The Australian Attorney-General’s Department has recently published the outcome of its long-awaited review of the Privacy Act 1988. This marks a significant step towards reforming the country’s privacy law to keep up with the ever-evolving digital landscape.
Michael Bovalino, ANZ Country Manager, LogRhythm
“The Privacy Act reform is a welcome update considering the amount of business digitisation that Australia has achieved in recent years. At the same time, the recent Optus and Medibank breaches have shown citizens just how data protection regulations can affect them when so much personal information is held on the basis of trust with the organisations they are transacting with.
“The reform needs to provide a clearer definition of “Personal Information” and for security protections to be applied to information that has been de-identified, especially if these have the possibility to be re-identified. At the same time, with small business being 350% more likely to experience social engineering attacks, it makes sense for the legislation not only to include smaller businesses but also to provide support to these businesses to ensure that they have the time and budget to obtain the proper infrastructure and training required to comply with the reforms.

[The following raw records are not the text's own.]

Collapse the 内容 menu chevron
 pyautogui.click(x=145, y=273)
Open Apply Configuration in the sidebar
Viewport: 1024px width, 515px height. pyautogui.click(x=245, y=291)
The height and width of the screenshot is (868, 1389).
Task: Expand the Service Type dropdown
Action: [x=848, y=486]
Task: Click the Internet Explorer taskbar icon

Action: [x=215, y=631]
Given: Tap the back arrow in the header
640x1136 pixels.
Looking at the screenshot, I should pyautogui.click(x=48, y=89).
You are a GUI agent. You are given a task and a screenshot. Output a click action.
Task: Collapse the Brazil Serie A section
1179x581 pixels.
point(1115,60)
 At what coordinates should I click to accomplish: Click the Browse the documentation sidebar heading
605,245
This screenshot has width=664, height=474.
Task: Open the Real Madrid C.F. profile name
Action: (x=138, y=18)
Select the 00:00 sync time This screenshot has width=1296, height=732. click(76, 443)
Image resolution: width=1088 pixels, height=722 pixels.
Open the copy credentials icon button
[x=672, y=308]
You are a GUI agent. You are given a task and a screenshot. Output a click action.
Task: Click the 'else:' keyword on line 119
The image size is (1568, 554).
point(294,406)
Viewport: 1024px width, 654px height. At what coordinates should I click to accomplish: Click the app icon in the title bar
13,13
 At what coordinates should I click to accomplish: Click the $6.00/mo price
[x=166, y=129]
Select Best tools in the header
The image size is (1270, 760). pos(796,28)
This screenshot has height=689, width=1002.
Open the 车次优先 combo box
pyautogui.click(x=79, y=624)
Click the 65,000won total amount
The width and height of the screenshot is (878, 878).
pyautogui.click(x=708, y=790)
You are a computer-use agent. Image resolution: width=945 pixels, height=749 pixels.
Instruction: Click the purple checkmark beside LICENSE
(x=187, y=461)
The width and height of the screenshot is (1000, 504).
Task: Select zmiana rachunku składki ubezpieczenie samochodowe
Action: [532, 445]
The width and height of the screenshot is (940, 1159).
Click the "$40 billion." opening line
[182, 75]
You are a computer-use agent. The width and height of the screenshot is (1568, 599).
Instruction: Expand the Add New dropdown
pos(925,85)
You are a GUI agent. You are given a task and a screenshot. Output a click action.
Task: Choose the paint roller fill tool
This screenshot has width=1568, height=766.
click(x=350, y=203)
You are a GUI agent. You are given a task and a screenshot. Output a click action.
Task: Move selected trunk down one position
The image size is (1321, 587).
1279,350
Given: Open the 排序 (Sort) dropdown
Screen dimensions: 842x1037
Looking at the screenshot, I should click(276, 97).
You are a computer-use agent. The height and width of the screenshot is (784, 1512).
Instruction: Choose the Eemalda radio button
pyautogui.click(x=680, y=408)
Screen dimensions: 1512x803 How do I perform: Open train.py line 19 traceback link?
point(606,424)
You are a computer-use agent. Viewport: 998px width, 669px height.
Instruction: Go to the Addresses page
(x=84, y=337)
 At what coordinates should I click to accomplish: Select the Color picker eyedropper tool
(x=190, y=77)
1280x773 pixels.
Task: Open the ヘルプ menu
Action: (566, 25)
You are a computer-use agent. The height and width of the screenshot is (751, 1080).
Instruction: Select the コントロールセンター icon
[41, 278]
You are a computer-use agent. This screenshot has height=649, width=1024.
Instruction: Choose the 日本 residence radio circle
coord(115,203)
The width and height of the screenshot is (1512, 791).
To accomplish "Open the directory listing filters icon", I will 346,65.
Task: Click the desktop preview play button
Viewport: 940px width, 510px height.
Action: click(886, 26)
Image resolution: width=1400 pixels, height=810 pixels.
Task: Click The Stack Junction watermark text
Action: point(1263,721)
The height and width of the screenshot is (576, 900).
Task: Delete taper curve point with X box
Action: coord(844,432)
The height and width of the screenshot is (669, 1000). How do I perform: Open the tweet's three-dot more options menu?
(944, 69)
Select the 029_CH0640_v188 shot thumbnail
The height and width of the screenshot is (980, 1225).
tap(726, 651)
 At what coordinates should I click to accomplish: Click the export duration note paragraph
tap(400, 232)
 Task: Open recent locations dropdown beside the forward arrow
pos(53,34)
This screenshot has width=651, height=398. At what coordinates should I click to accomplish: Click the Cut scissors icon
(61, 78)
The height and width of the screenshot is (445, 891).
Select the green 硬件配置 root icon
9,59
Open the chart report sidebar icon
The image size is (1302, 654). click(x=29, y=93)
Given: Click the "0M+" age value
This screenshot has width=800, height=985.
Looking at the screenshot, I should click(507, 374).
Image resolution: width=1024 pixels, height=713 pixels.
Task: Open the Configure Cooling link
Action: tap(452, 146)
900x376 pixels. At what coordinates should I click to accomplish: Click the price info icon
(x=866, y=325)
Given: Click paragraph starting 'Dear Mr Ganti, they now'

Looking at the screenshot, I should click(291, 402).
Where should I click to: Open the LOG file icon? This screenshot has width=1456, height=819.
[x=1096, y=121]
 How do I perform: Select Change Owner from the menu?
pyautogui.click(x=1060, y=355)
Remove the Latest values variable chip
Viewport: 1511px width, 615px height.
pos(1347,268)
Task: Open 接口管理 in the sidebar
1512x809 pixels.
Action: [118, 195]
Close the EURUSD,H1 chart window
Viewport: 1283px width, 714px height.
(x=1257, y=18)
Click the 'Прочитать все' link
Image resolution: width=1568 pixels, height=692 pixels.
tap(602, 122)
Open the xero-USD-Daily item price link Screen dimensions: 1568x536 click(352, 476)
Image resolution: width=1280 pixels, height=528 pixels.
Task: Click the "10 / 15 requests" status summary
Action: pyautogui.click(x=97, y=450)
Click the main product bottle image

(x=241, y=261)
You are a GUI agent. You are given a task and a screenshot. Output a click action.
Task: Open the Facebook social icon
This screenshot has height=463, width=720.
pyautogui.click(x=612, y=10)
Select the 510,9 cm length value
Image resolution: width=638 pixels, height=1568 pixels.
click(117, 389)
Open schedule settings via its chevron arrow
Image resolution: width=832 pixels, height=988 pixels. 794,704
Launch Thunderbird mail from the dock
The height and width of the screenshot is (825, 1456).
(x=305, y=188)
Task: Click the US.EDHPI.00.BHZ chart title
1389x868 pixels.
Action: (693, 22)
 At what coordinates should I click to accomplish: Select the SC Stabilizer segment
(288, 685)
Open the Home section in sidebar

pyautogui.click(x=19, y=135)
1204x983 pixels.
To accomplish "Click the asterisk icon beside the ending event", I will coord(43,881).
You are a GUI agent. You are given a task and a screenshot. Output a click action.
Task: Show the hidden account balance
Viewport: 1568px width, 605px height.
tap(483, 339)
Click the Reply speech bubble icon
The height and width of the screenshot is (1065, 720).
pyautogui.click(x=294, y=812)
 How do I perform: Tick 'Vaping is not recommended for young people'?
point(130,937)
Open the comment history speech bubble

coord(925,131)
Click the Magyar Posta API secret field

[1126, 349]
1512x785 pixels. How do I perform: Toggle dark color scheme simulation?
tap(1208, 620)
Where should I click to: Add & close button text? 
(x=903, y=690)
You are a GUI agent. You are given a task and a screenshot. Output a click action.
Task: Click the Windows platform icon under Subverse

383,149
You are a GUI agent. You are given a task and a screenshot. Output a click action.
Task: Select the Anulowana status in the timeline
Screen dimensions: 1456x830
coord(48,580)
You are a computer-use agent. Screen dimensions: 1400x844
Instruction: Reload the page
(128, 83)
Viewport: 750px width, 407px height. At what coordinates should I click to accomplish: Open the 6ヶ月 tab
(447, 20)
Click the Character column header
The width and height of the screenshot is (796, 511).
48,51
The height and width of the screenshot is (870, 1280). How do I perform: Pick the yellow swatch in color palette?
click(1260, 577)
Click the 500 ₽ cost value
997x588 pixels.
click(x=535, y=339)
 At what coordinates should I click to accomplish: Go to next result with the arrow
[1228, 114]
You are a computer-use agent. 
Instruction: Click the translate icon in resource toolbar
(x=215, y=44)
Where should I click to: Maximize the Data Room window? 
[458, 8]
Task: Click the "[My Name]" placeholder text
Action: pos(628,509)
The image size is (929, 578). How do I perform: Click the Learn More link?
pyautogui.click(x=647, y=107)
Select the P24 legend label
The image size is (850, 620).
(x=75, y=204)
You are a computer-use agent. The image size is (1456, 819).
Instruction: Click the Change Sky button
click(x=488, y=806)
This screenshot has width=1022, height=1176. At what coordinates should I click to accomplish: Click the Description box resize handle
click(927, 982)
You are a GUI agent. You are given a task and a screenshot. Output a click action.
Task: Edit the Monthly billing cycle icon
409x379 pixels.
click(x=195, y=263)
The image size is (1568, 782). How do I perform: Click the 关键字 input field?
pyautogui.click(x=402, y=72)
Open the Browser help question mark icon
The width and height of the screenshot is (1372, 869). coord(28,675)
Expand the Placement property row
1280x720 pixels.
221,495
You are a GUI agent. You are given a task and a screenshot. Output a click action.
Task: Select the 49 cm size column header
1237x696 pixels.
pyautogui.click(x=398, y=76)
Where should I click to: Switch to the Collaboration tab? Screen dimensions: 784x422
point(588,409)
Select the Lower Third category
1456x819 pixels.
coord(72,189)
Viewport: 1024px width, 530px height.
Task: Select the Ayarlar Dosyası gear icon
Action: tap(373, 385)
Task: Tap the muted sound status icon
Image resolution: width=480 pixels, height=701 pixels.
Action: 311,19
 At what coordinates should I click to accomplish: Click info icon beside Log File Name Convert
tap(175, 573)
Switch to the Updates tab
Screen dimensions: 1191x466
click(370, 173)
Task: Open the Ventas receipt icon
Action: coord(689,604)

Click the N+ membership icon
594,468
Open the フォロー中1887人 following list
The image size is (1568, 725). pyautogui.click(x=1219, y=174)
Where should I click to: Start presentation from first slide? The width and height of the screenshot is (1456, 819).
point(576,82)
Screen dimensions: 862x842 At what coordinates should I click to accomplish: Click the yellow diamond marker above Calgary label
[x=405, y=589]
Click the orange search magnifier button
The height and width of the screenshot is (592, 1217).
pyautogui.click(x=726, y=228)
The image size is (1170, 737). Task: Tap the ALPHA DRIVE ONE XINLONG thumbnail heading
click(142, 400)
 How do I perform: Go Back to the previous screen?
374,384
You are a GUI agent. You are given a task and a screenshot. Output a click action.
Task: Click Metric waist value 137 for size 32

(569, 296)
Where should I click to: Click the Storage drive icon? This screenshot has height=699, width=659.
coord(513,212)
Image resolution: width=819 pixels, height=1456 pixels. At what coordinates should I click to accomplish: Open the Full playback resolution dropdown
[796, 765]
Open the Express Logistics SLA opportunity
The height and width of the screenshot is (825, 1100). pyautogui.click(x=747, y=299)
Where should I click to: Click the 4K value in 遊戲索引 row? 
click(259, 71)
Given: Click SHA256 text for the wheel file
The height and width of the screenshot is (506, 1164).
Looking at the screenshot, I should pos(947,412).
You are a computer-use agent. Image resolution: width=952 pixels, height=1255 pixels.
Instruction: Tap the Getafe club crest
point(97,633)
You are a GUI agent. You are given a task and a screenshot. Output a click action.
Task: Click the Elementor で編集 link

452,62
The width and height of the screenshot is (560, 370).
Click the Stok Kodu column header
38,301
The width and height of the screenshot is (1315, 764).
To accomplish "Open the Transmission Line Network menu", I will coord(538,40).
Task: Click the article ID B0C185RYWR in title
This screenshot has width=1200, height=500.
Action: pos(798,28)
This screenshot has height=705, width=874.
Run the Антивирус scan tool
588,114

“In addition, while the reform suggests individual rights could be modelled on the EU’s GDPR, this gives Australians some “right to be forgotten,” as well as more transparency and control over just how their data is being handled. In this age where a simple search exposes who you are and makes it easy to be impersonated, it’s good to have that option available. At the same time, individuals should also be wary of who they’re giving consent to.
“At the end of the day, businesses should proactively seek to comply to various data protection and cybersecurity regulations relevant to their industries. After all, recent LogRhythm research found that 67 per cent of companies have lost a deal due to their prospect’s lack of confidence in their security at a time when the OAIC is also seeking a greater mandate in relation to investigations, public inquiries and determinations. Compliance will give businesses a strategic advantage, especially when it’s not a legal requirement, as it shows the company’s commitment towards reducing risks. This, alongside the new civil penalties introduced, means that there will now be stronger enforcement.
“All up, these reforms continue to scope how businesses should protect personal data. They will ensure that Australia remains a low-risk and attractive place to conduct business in.”